Provided text:

____

Olafur Eliasson: “Art is dialogue”

I have seen that you are working on a big tunnel composed of a lot of colofoul pieces of glass. Could you explain me a little bit this work?

For some time now, I've been interested in how to make time explicit. The passing of time. The idea that time is not something you get or receive or are in. Time is something you... It's almost something you create, something you do. So, I would normally not say that I am in time. I would say that I am off time. I am timing. So, if I could, I would like to turn time from being a noun into a verb. So, I'm timing. Time is something we live. And sometimes the tunnel is a bridge. It's based on a number of earlier works, also, where I work with this idea of how do we make the experience a temporal one, but more explicit? Because of course, every experience is temporal. But one could say that in art history, there is this assumption that you, for instance, are looking at a painting, a great painting, and then it's like a timeless moment. Or you can say this design is such a great design that it's timeless design. So, there is often this association that an experience has to be sort of beyond time. And the problem with that is that it disembodies, it takes away the physical and becomes somehow very metaphysical. I would like to suggest that time is in the viewer, and I guess it can't be metaphysical, but it's something that we physically perform. There's a physical activity. So, all my work with regards to being present as a body, for instance, in an art institution, has to do with movement and it’s almost like a dance, to make explicit or to make clear that being in front of art, being in art or being off art, if you want to say, has to do with being present to your own body and being present to oneself.

That has to do with acknowledging the passing of time or temporality or the process of time, you could say. And these are the considerations that created my interest in artworks that doesn't have one place from which they are perfect. Sometimes the tunnel is a bridge. There's no right position. I mean, it is a tunnel. You go through it, and the going through, that time it takes, and the experience over that sequence, that's the right way of seeing it. So, it's a little bit like a film or a book or something where you can say the book is nice, but of course, it's not like one word in the book. It's the reading of and the process of. So that's the soil out of which the tunnel grew.

____

Provided material:
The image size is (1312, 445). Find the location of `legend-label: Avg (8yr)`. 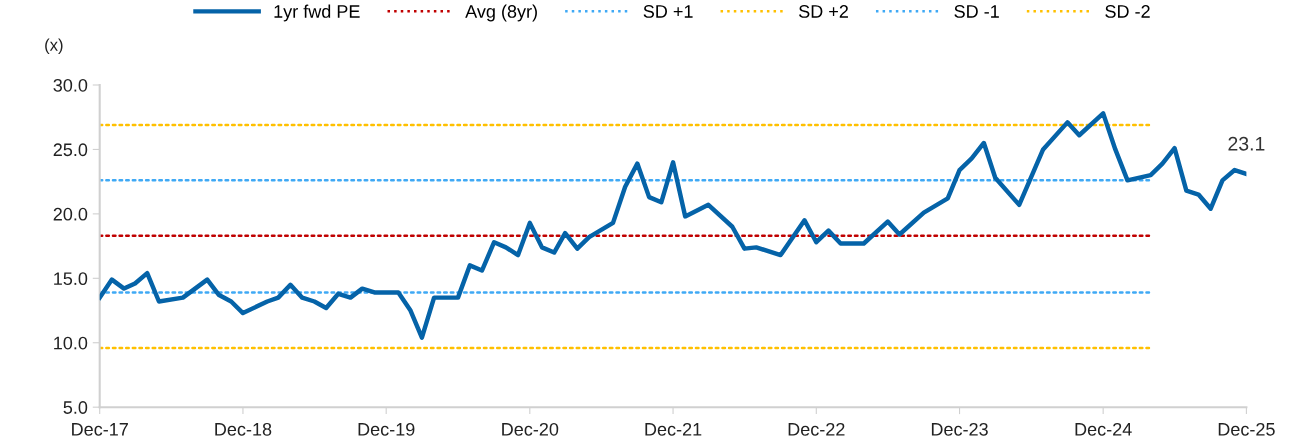

legend-label: Avg (8yr) is located at coordinates (501, 13).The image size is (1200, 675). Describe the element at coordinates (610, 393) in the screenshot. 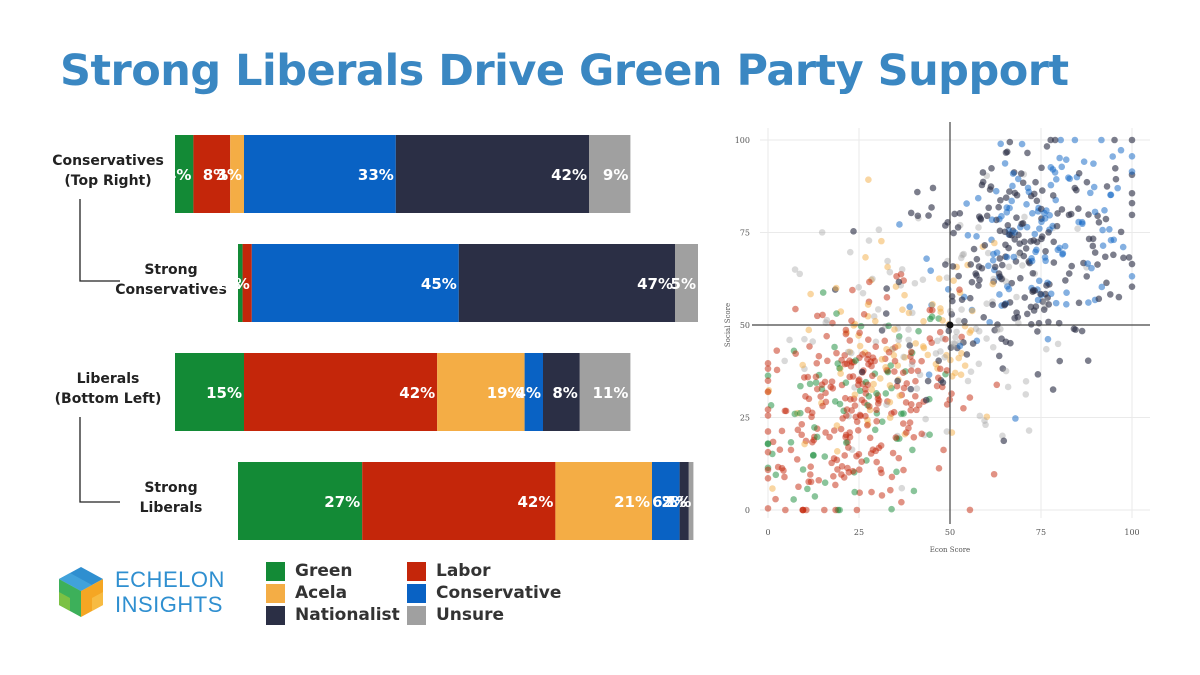

I see `data-label: 11%` at that location.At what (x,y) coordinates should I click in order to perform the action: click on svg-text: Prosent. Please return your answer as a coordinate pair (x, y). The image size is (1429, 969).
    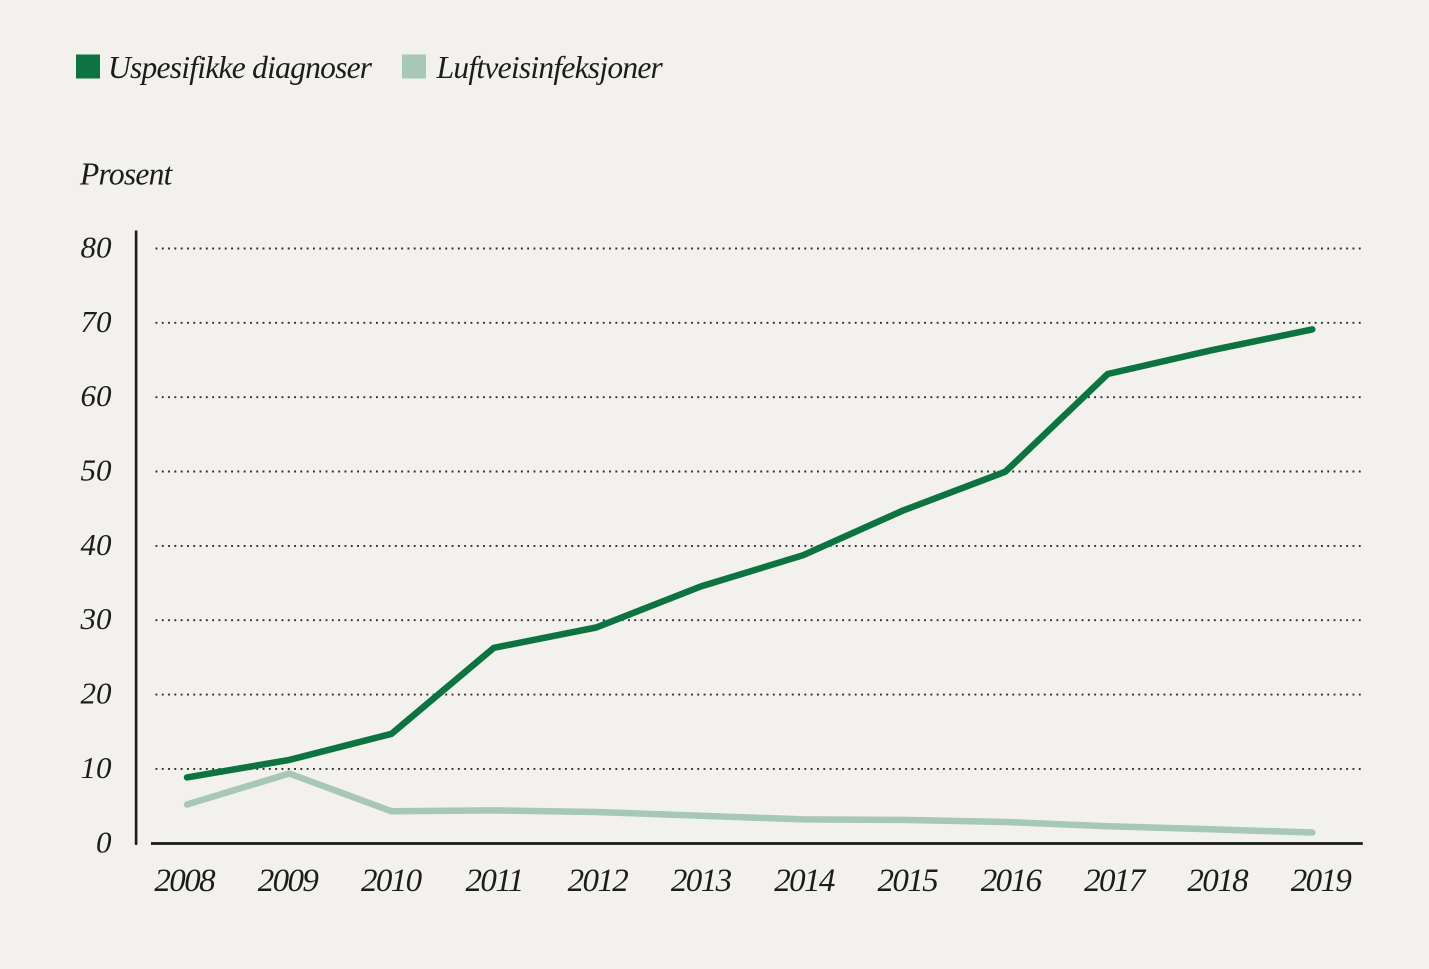
    Looking at the image, I should click on (126, 174).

____

The problem: Extend the Olafur Eliasson interview on time and the glass tunnel past its last answer.

Answer to this exercise:
So, I guess that, like in many of your works, if not all, the spectator is really important

In my work, I have always worked very much with the eye of the beholder and the role of the spectator. I am always very interested in the spectator outside looking at the work. Is the work a representation of another work somewhere else? Or is the spectator a participant, a co-creator, a co-author? Is the work a work if there is no spectator? I guess if one looks back in time, this very much plays with the origin of the idea of the spectator being an ocular activity which is highly centralized, meaning the central perspective. And it has built into it a hierarchy often resulting in the deprivation of time. I mean, the central perspective was like the perfect view, the vanishing point, a kind of an eye, maybe even God.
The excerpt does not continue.